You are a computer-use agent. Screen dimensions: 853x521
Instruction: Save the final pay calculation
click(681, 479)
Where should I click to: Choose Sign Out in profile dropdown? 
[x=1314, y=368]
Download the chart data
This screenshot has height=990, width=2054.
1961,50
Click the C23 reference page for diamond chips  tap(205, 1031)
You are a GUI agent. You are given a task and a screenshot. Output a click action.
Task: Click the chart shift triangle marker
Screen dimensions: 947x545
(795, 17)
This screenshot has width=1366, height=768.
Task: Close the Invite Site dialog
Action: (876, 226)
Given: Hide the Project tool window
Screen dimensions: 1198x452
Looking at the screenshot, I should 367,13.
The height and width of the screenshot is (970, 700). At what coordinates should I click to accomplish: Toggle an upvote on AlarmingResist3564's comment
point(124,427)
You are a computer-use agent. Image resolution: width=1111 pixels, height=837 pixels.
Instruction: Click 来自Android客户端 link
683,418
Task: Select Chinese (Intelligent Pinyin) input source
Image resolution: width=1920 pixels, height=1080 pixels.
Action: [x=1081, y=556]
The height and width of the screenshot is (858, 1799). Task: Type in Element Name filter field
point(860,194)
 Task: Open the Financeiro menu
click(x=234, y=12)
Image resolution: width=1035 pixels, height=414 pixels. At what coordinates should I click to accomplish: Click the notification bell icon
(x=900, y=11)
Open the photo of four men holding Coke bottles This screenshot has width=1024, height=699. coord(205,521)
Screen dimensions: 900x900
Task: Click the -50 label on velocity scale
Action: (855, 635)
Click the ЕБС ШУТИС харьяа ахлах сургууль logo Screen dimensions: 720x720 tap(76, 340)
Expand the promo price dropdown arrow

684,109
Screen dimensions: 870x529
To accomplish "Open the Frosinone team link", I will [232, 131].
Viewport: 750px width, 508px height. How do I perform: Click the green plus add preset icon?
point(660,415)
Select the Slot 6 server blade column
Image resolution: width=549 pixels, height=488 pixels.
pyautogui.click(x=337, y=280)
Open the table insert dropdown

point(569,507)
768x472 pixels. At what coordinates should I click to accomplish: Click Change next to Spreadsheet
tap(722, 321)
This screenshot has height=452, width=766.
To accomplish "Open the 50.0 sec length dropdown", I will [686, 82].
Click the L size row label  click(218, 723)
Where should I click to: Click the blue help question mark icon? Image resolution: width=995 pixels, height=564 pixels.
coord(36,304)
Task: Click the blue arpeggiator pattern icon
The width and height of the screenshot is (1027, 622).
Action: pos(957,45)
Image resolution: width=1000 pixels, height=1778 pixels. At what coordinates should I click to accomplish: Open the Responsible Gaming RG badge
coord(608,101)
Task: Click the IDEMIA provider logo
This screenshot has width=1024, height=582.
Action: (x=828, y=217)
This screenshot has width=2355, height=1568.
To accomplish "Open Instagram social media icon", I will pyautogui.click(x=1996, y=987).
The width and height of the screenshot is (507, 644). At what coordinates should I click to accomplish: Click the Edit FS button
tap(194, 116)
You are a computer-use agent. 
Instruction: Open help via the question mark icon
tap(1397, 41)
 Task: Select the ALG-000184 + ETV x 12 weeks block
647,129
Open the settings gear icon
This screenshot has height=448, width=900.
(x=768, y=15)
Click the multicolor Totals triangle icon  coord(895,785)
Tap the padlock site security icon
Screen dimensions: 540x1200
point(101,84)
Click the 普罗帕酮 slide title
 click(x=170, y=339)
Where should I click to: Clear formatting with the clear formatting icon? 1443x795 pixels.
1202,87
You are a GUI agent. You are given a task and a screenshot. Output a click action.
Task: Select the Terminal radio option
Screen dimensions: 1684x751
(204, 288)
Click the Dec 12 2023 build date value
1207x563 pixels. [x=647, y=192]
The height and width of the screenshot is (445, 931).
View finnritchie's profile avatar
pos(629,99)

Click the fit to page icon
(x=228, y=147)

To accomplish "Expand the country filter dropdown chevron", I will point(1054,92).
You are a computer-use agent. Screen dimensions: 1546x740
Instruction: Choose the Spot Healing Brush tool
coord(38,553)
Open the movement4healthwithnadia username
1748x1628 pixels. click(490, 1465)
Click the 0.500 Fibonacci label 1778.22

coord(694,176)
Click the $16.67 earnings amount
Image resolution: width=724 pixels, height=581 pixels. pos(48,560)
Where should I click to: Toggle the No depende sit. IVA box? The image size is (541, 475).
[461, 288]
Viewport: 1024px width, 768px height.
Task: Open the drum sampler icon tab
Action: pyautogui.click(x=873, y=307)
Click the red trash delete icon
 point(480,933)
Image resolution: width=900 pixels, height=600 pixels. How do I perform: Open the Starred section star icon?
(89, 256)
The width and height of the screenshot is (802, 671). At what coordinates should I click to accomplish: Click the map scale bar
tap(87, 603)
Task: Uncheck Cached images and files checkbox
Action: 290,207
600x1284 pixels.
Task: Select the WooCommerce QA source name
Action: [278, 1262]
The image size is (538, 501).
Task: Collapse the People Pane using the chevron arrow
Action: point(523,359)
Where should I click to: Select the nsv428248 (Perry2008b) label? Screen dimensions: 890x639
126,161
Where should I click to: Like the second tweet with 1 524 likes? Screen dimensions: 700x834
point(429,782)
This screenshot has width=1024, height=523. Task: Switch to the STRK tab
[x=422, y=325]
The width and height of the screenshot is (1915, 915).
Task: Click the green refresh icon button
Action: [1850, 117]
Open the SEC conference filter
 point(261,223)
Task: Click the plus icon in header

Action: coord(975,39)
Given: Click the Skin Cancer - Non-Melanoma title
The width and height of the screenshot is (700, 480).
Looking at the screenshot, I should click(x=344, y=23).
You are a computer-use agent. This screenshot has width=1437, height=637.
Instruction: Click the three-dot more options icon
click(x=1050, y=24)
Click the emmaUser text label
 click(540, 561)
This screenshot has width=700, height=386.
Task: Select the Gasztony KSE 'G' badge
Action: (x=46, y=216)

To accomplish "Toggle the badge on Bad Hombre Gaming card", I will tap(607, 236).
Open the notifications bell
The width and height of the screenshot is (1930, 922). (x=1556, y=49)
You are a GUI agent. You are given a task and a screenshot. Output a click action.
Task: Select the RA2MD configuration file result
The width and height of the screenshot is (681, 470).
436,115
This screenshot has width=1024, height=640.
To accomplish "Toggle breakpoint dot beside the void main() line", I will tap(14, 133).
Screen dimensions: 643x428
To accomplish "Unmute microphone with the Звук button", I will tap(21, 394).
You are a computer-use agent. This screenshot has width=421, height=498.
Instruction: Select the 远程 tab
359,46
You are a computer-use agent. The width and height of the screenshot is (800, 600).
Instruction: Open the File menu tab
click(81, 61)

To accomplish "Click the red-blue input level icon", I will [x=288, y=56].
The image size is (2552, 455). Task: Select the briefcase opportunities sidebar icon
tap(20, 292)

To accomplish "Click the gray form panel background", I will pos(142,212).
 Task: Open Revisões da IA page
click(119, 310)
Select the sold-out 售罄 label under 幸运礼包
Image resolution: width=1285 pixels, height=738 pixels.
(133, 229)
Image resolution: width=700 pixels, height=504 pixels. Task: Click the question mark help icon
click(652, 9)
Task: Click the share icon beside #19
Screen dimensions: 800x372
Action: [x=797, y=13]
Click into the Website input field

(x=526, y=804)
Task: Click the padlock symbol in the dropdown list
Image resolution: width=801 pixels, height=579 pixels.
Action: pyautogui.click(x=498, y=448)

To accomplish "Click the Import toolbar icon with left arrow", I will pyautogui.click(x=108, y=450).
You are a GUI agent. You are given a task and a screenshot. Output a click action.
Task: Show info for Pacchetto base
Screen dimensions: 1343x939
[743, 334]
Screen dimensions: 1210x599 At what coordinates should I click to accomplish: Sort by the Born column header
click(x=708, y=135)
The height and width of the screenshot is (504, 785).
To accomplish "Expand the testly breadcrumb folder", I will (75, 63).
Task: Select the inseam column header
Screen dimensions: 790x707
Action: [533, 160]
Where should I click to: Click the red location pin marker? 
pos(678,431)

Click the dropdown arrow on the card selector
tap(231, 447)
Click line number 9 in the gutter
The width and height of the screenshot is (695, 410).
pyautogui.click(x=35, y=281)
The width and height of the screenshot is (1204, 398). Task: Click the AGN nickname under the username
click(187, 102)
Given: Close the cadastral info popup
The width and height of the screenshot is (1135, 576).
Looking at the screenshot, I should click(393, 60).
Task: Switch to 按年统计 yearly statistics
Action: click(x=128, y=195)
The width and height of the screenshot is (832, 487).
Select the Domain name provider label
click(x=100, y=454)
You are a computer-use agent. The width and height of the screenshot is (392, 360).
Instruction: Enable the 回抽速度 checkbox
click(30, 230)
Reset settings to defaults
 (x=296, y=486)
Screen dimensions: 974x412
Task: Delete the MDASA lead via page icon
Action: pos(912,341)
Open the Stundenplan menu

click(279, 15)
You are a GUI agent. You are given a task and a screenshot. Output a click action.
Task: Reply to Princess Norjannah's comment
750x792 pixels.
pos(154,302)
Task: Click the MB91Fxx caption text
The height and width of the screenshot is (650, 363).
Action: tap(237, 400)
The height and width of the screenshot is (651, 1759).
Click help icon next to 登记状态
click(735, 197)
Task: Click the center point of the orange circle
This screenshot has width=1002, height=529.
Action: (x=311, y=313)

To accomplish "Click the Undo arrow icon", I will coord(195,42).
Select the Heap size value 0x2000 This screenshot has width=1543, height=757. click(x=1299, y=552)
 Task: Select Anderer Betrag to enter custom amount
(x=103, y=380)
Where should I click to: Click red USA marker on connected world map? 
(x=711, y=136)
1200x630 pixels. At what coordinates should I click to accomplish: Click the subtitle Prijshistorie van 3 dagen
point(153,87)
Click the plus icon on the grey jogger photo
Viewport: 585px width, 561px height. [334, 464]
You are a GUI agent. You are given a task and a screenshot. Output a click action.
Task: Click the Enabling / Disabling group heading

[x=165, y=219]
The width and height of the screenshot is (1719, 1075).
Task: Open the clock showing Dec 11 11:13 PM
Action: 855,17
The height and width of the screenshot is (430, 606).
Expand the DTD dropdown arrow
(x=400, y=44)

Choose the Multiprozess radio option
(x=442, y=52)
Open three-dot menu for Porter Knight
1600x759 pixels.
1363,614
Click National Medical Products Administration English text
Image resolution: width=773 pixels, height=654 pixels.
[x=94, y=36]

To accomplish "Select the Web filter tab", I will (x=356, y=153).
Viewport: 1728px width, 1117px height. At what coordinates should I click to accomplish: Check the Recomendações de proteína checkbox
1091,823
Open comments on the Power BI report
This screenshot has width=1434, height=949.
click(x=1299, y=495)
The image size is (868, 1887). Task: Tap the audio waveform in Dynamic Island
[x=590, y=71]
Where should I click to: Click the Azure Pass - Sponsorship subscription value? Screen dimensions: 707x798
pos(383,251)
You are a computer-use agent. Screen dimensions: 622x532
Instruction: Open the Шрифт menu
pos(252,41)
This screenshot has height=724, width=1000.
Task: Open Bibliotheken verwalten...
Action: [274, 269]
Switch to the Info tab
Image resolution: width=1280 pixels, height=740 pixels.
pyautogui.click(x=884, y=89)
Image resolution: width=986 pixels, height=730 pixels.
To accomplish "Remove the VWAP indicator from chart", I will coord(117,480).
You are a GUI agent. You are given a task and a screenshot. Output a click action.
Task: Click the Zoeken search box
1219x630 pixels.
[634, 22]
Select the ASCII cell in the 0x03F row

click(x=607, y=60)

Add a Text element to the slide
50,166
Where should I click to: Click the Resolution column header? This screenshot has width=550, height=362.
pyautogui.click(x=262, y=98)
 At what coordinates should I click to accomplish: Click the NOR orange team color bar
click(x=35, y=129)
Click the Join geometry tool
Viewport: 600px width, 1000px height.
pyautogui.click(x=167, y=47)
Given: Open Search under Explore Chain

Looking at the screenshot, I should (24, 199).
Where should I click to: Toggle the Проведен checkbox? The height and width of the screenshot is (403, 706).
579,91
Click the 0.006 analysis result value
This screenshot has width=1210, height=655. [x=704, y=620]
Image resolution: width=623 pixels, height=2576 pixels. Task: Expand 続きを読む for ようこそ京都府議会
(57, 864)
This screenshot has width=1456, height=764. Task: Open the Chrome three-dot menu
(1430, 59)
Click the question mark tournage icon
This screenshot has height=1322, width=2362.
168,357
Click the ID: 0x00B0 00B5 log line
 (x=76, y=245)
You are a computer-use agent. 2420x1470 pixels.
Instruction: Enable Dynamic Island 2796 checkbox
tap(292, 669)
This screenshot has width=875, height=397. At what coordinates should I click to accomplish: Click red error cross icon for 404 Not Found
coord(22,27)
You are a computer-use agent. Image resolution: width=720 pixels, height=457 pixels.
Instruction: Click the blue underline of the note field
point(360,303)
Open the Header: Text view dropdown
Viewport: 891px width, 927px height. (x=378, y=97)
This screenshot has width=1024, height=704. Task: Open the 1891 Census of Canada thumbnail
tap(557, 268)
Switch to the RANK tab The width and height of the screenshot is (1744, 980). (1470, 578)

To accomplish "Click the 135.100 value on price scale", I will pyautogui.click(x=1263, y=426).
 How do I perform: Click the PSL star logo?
--------------------------------------------------
**TASK BRIEF**
Set down exactly the lines of the data above, beginning with the line that has "The width and height of the screenshot is (1027, 622)." and ending with the line that has "The height and width of the screenshot is (445, 931).", and no others.

**COMPLETED TASK**
The width and height of the screenshot is (1027, 622).
Action: pos(957,45)
Image resolution: width=1000 pixels, height=1778 pixels. At what coordinates should I click to accomplish: Open the Responsible Gaming RG badge
coord(608,101)
Task: Click the IDEMIA provider logo
This screenshot has width=1024, height=582.
Action: (x=828, y=217)
This screenshot has width=2355, height=1568.
To accomplish "Open Instagram social media icon", I will pyautogui.click(x=1996, y=987).
The width and height of the screenshot is (507, 644). At what coordinates should I click to accomplish: Click the Edit FS button
tap(194, 116)
You are a computer-use agent. 
Instruction: Open help via the question mark icon
tap(1397, 41)
 Task: Select the ALG-000184 + ETV x 12 weeks block
647,129
Open the settings gear icon
This screenshot has height=448, width=900.
(x=768, y=15)
Click the multicolor Totals triangle icon  coord(895,785)
Tap the padlock site security icon
Screen dimensions: 540x1200
point(101,84)
Click the 普罗帕酮 slide title
 click(x=170, y=339)
Where should I click to: Clear formatting with the clear formatting icon? 1443x795 pixels.
1202,87
You are a GUI agent. You are given a task and a screenshot. Output a click action.
Task: Select the Terminal radio option
Screen dimensions: 1684x751
(204, 288)
Click the Dec 12 2023 build date value
1207x563 pixels. [x=647, y=192]
The height and width of the screenshot is (445, 931).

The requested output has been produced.